Pixel coordinate grounding data:
--

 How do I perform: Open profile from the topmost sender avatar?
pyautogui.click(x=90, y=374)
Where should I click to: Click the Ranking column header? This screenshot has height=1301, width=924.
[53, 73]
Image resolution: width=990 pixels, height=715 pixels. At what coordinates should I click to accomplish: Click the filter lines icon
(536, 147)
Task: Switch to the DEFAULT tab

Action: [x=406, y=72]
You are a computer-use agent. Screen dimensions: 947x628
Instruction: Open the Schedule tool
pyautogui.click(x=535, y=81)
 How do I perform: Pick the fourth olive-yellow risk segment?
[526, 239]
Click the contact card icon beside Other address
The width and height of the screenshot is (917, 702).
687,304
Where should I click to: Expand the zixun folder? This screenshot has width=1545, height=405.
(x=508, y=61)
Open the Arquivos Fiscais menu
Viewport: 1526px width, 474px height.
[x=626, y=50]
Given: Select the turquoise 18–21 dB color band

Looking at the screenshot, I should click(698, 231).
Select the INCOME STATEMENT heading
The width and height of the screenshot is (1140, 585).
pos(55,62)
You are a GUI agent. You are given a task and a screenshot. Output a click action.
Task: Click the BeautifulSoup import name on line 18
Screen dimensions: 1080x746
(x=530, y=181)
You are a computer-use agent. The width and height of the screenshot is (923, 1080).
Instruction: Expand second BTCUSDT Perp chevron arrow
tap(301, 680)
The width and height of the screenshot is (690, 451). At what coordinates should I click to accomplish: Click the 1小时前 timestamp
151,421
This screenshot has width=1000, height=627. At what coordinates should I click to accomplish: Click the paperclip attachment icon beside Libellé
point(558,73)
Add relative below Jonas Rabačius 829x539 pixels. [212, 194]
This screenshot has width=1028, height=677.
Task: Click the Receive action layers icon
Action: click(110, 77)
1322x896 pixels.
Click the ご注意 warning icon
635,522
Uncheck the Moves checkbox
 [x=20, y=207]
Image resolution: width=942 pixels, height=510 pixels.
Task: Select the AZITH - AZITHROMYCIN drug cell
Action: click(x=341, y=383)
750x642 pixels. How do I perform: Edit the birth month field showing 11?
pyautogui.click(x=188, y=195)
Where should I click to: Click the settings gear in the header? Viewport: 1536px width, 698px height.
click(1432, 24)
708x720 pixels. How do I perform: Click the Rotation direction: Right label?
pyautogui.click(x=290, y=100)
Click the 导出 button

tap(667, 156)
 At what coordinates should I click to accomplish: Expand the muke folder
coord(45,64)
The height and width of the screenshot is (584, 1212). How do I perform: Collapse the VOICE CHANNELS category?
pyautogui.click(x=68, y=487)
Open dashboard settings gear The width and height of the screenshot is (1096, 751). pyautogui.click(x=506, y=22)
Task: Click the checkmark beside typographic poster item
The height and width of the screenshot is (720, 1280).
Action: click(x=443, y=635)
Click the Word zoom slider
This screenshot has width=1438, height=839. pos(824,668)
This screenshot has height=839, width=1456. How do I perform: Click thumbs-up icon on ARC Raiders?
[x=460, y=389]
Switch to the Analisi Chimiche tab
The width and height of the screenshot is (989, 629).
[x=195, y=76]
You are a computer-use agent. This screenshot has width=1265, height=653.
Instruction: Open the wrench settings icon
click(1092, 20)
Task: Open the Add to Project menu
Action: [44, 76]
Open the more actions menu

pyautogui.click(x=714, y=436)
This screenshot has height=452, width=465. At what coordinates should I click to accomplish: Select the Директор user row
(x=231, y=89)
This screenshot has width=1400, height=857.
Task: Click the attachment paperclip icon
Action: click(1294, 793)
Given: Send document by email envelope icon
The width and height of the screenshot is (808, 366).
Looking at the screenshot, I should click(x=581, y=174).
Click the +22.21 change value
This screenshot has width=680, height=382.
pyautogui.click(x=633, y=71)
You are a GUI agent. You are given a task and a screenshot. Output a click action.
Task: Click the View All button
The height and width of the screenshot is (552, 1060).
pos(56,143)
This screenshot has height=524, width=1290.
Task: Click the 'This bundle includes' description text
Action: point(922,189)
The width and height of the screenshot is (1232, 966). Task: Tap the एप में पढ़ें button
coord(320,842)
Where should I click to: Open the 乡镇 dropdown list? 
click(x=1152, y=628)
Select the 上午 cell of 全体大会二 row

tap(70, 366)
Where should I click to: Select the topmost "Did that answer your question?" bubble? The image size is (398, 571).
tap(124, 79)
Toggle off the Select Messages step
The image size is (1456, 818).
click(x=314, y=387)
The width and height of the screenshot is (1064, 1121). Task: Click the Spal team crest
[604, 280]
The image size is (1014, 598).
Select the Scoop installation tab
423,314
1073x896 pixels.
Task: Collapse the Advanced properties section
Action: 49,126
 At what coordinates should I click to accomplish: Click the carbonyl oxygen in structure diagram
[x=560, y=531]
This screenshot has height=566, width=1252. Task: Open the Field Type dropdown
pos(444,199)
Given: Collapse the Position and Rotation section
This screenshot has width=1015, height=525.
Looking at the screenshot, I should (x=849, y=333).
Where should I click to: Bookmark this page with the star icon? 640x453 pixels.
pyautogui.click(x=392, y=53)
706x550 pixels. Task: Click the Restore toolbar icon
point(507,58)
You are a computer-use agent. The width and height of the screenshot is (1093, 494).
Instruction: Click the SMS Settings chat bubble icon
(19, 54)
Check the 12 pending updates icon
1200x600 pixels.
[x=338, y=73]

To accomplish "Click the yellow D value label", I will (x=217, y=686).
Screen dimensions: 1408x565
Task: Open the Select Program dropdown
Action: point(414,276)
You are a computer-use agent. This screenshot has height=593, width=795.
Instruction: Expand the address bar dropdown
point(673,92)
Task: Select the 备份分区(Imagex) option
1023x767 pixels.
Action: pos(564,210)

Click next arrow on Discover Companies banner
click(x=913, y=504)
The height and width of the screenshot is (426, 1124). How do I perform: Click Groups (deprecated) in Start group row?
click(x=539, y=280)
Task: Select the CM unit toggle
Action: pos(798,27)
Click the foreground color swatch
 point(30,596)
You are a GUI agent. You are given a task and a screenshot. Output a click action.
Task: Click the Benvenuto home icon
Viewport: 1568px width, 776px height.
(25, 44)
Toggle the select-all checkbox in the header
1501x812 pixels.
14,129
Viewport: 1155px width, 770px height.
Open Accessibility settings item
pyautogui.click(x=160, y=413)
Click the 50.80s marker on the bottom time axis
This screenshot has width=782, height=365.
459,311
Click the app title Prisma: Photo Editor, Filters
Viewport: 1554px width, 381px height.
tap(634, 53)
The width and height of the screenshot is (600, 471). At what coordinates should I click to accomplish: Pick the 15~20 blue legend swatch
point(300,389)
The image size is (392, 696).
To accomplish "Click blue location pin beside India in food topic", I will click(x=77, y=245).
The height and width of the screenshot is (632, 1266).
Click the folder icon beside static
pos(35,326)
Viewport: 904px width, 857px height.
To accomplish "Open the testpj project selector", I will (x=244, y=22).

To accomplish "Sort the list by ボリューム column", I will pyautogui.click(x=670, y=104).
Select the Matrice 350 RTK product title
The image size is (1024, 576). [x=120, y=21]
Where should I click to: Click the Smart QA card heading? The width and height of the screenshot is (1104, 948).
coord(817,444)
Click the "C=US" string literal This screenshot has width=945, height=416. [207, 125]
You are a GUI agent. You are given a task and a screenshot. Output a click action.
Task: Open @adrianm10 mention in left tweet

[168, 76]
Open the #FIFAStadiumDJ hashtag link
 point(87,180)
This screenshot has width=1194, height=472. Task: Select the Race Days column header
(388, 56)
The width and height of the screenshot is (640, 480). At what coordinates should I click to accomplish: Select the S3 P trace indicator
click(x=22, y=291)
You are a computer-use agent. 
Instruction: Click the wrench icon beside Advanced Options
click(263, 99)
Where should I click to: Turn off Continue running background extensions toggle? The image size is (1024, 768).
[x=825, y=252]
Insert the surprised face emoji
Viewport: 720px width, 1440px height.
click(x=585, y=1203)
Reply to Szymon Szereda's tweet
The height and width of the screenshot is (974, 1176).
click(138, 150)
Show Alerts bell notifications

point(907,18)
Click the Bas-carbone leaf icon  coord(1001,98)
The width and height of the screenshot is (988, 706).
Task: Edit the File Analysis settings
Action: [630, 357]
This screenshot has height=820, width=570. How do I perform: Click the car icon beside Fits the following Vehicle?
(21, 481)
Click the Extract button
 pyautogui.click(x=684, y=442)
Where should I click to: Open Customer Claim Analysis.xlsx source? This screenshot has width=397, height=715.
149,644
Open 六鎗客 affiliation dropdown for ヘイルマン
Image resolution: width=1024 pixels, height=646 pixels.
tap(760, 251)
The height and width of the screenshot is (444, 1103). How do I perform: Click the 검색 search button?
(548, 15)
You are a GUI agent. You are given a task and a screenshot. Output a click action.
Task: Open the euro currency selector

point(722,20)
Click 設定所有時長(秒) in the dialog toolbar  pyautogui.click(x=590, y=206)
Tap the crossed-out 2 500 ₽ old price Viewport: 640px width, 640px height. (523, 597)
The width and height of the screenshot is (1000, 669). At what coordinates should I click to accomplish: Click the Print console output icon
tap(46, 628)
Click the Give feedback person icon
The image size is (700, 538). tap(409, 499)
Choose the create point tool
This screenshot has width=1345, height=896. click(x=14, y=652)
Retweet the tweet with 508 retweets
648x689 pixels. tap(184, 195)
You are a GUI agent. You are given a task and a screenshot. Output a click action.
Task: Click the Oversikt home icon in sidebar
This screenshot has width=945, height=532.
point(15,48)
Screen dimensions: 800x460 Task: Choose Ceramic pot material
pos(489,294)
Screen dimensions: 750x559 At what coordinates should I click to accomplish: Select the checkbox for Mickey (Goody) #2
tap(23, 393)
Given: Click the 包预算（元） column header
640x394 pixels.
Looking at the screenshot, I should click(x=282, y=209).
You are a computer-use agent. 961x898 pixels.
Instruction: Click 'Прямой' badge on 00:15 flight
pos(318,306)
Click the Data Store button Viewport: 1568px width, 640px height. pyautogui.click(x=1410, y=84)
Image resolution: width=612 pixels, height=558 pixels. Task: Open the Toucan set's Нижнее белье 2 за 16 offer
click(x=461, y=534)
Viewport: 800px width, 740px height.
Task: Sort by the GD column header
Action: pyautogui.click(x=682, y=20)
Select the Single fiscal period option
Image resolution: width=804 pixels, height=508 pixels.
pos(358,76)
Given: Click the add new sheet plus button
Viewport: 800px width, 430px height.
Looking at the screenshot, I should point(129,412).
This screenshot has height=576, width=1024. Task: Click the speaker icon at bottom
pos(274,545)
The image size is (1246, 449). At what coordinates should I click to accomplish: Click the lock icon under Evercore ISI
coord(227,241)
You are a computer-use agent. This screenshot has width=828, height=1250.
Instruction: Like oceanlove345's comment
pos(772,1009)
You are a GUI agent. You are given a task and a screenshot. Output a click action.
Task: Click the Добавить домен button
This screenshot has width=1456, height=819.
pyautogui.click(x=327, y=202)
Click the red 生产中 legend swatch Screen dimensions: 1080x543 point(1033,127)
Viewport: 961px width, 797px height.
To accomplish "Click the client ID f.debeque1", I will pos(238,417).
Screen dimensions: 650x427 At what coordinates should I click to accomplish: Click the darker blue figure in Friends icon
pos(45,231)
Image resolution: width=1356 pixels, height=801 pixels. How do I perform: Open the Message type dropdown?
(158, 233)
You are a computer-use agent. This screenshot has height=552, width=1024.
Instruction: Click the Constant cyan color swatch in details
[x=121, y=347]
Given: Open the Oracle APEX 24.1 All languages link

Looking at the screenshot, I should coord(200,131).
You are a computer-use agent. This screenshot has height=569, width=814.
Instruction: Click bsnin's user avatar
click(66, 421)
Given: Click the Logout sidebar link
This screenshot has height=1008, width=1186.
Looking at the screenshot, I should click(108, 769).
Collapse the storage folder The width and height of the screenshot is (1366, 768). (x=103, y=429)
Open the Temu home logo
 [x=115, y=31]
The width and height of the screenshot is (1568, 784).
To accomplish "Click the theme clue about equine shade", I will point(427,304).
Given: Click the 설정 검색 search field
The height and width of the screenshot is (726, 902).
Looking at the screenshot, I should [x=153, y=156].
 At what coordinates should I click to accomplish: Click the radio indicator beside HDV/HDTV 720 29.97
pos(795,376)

--

Task: Wherever the word "sidebar" occurs in the data above, copy the line it sits in.

Task solution:
Task: Click the Oversikt home icon in sidebar
Given: Click the Logout sidebar link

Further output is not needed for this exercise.